Count the lines in the items below that contain the string "height", matching case exactly, and reply with only the number.

▸ Provided records:
● ● ● ●
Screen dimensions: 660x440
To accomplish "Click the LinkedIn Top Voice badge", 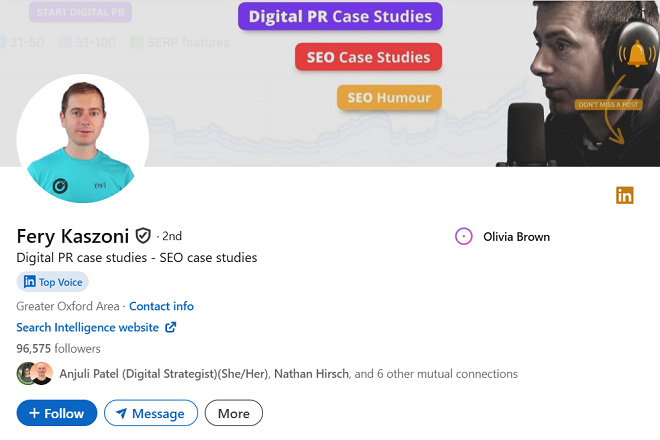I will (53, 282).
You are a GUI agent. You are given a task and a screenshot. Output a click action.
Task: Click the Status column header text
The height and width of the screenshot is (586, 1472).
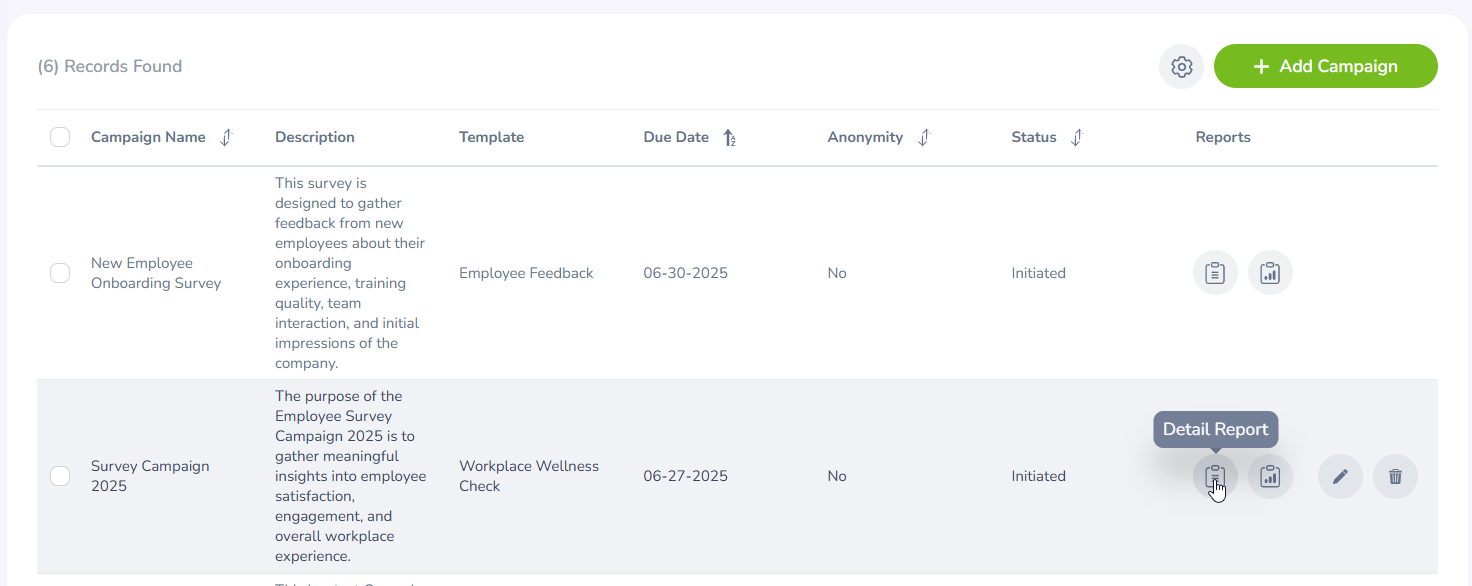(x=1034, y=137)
● ● ● ●
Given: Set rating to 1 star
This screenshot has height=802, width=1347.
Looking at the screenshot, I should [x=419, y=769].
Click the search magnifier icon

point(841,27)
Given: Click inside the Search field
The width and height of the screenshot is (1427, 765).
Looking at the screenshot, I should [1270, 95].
● ● ● ●
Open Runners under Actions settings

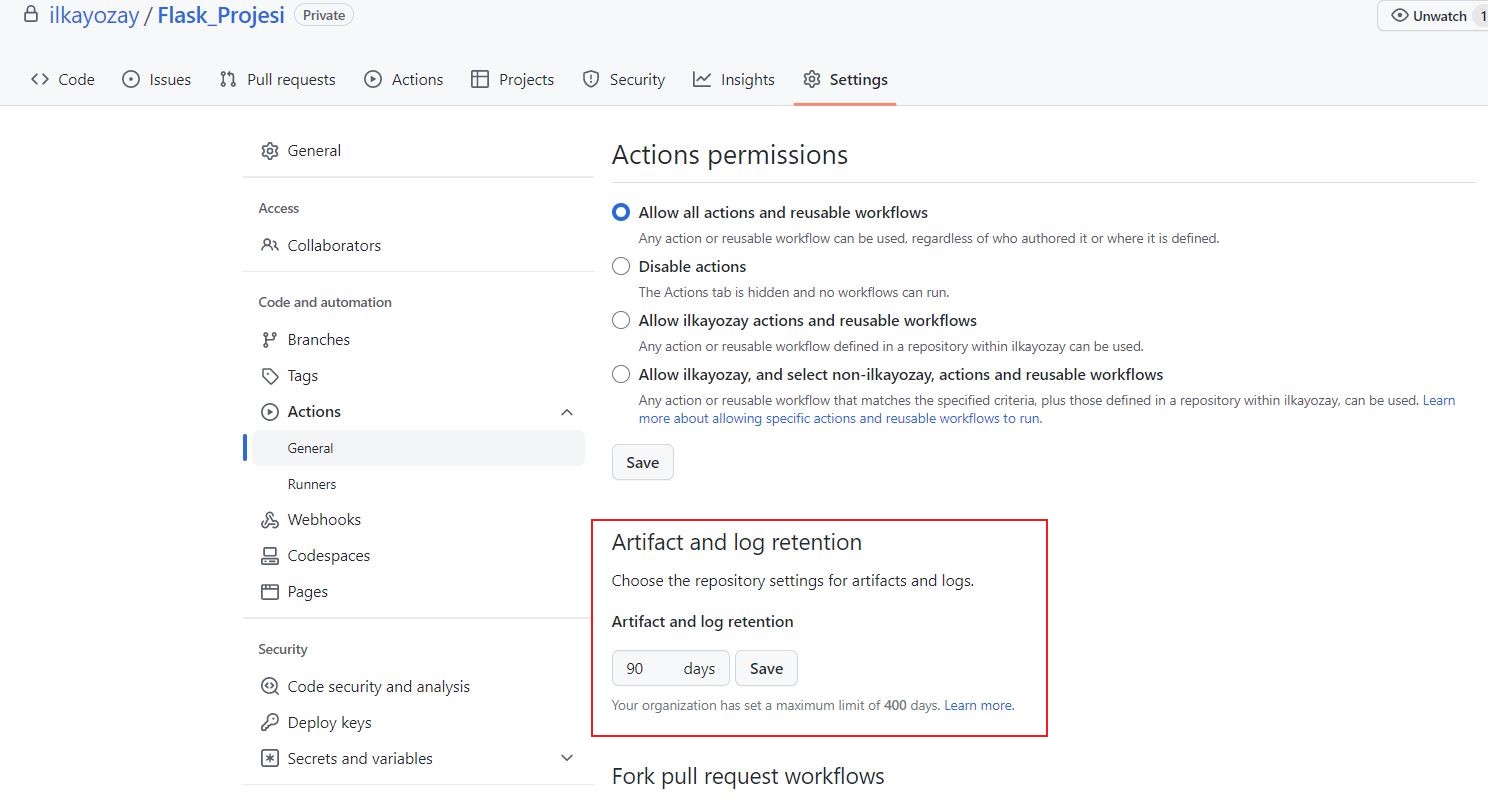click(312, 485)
● ● ● ●
▸ Expected answer: 3